Pull out every line of the material below that contains the string "Expand", matching uppercase and lowercase letters.
'''
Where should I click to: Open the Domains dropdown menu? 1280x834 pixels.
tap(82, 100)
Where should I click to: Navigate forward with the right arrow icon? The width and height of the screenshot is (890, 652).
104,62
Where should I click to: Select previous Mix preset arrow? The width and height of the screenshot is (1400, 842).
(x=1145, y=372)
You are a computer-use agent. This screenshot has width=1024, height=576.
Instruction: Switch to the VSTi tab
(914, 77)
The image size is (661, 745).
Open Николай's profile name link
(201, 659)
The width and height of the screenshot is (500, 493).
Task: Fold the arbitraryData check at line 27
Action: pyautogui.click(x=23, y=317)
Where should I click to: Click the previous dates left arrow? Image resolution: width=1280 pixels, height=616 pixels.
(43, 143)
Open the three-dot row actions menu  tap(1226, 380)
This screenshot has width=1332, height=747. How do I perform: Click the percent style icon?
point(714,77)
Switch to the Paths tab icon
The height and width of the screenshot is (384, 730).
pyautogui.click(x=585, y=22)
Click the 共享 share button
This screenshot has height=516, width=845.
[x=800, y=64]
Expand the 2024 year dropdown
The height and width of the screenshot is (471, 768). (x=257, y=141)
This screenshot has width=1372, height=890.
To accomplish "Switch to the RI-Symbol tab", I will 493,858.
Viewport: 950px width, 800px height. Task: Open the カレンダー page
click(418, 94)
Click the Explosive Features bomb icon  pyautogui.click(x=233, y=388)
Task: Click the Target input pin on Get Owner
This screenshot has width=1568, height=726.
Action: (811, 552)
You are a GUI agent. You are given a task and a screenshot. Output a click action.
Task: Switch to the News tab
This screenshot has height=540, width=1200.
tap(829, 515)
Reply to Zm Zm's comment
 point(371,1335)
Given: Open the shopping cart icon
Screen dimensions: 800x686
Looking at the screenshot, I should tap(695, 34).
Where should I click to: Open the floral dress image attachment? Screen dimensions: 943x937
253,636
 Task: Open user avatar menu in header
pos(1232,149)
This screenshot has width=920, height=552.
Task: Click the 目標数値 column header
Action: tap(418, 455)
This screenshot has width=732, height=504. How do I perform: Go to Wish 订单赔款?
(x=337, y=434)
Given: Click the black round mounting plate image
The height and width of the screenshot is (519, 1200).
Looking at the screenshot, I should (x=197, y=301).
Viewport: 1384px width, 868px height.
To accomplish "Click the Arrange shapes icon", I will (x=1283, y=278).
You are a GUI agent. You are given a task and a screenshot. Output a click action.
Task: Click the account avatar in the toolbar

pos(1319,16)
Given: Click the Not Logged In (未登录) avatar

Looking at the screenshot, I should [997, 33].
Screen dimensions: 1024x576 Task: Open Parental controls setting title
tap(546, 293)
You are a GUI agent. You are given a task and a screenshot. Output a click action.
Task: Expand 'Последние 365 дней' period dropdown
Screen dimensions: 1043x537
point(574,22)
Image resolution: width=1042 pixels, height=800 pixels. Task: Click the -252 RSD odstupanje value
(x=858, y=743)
'''
- _Output_
Expand the 2024 year dropdown
Task: Expand 'Последние 365 дней' period dropdown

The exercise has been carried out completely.